Return all the data below as it stands, minus the pictures.

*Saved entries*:
▼

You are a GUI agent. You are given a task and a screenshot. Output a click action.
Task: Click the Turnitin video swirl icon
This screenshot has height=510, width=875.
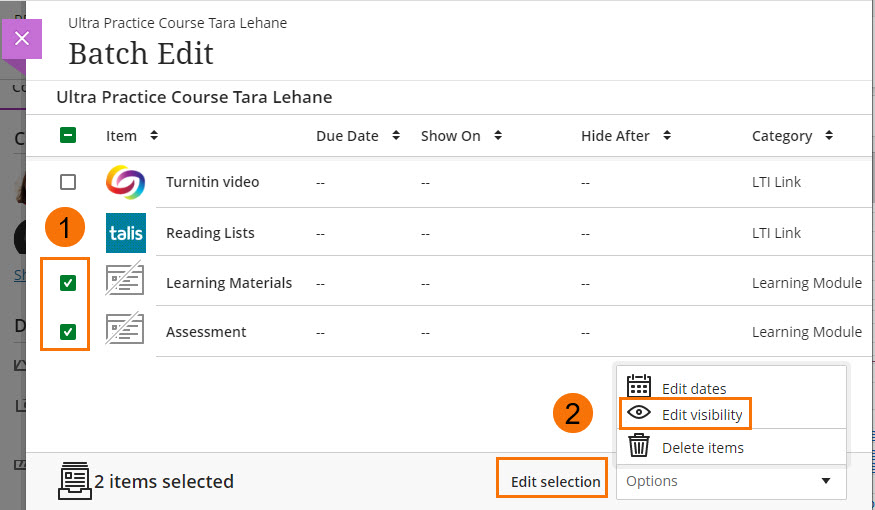click(x=125, y=182)
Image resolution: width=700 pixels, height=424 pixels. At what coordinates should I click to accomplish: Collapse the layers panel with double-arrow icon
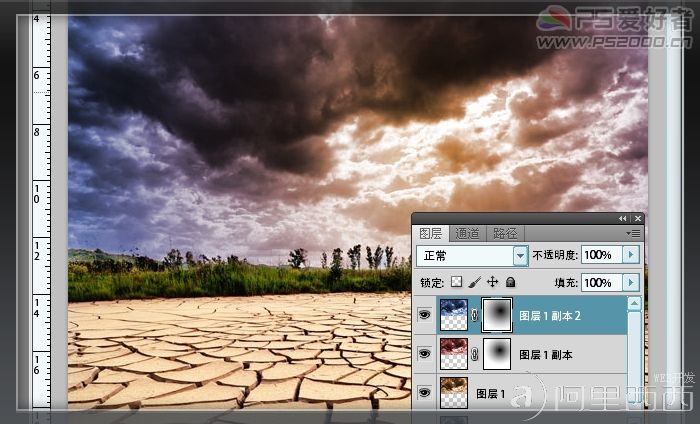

▲

*Result of this task*:
You are a GUI agent. You are given a task and a screenshot. Output a click action.
Task: Click the Turnitin video swirl icon
This screenshot has height=510, width=875.
click(x=125, y=182)
Image resolution: width=700 pixels, height=424 pixels. At what coordinates should I click to accomplish: Collapse the layers panel with double-arrow icon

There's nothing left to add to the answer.